PROBLEM REQUIREMENTS:
From the data below, copy out every line in which the word "marker" occurs.

*** DATA SHOWN Section Begins ***

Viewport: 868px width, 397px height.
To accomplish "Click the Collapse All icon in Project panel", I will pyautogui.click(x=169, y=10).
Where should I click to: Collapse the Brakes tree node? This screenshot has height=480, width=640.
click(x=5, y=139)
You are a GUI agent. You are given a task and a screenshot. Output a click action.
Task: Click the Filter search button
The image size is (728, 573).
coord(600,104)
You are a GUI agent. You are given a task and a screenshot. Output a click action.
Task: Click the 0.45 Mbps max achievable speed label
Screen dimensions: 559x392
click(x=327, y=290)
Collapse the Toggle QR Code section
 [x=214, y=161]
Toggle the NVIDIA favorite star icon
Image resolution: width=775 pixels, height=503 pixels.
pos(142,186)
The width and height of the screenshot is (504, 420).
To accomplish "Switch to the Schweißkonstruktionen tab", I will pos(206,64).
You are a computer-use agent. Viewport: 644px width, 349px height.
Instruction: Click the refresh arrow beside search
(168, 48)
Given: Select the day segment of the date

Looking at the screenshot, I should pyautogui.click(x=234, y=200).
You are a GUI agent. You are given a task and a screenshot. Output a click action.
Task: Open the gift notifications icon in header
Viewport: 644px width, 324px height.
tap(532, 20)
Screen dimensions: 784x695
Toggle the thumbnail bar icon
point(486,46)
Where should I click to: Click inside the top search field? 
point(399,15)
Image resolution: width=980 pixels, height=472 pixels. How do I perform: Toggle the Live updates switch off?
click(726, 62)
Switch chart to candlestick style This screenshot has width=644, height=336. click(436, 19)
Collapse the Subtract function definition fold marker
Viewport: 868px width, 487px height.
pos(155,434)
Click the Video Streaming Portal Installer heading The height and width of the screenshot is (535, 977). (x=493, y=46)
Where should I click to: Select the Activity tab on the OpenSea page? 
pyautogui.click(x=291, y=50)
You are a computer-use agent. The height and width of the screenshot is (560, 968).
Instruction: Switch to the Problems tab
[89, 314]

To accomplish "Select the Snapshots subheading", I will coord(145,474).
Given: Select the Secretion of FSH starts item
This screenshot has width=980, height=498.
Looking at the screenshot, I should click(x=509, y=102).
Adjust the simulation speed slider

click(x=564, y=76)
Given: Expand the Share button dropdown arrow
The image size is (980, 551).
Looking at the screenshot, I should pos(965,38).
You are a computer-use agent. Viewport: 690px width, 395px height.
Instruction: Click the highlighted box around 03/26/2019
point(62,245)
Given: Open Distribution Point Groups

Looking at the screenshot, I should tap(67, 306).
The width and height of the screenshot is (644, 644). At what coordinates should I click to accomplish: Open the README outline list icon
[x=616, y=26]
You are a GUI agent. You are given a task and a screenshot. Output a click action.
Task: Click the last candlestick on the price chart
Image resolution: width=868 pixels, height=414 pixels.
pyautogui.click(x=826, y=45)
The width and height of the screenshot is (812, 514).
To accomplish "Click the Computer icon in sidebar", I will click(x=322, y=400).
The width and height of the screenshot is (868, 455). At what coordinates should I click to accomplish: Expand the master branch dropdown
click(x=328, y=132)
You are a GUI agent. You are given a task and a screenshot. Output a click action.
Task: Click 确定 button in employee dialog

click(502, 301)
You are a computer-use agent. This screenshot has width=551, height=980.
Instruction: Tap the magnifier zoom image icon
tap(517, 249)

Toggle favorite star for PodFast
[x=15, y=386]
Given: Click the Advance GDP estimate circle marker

*** DATA SHOWN Section Ends ***

THE ANSWER:
Collapse the Subtract function definition fold marker
Given: Click the Advance GDP estimate circle marker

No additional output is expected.